---------- Excerpt to read ----------
Define multipath attributes for each specific multipath device.
Specify alias and override defaults specified in defaults and devices, based on wwid.

Can override here

path_grouping_policy
path_selector
failback
prio
prio_args
no_path_retry
rr_min_io
rr_weight
flush_on_last_del


multipaths {
        multipath {
   
            wwid                  3600508b4000156d700012000000b0000
               
                # alias: optional, symbolic name for multipath map

                alias                 data_1

           
    path_grouping_policy  multibus
                path_checker          readsector0
    
            path_selector         "round-robin 0"
       
        failback              manual
           
    rr_weight             priorities
                no_path_retry         5
        }
        multipath {
    
            wwid                  1DEC_____321816758474
       
        alias                 data_2
                rr_weight             priorities
        }
}


Define devices.
Specify settings overriding the defaults based on per-vendor/product/revision basis.

Vendor: 8 characters.
Product: 16 characters.
Revision: 4 characters.
Trailing spaces are important!

Can override here:

path_grouping_policy
path_selector
failback
prio
prio_args
no_path_retry
rr_min_io
rr_weight
flush_on_last_del

getuid_callout
path_checker
features
fast_io_fail_tmo
dev_loss_tmo

devices {
        device {
                vendor                "COMPAQ  "
                product               "HSV110 (C)COMPAQ"
                #revision             "1530"
                path_grouping_policy  multibus
                path_checker          readsector0
                path_selector         "round-robin 0"
                failback              15
                rr_weight             priorities
                no_path_retry         queue

                # Module to perform hardware-specific actions
                # when switching paths or handling IO errors.
                #
                #     1 emc =>  for EMC storrage arrays
                #     1 alua => for SCSI-3 ALUA arrays
                #     1 hp_sw => for Compaq/HP controllers
                #     1 rdac => for LSI/Engenio RDAC controllers
                #
                hardware_handler      "1 hp_sw"
        }
        device {
                vendor                "COMPAQ  "
---------- Data block ----------
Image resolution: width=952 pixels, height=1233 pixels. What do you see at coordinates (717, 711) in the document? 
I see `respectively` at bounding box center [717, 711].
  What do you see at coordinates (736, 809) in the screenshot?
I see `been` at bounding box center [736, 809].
----------
• _Your tasks_
**A)** In the multipath configuration excerpt, retype the passage starting with "wwid                  1DEC_____321816758474" and going on through "Vendor: 8 characters.".
**B)** Name every hardware handler module listed in the comments of the multipath configuration excerpt.

• _Response list_
**A)**
wwid                  1DEC_____321816758474
       
        alias                 data_2
                rr_weight             priorities
        }
}


Define devices.
Specify settings overriding the defaults based on per-vendor/product/revision basis.

Vendor: 8 characters.

**B)** emc, alua, hp_sw, rdac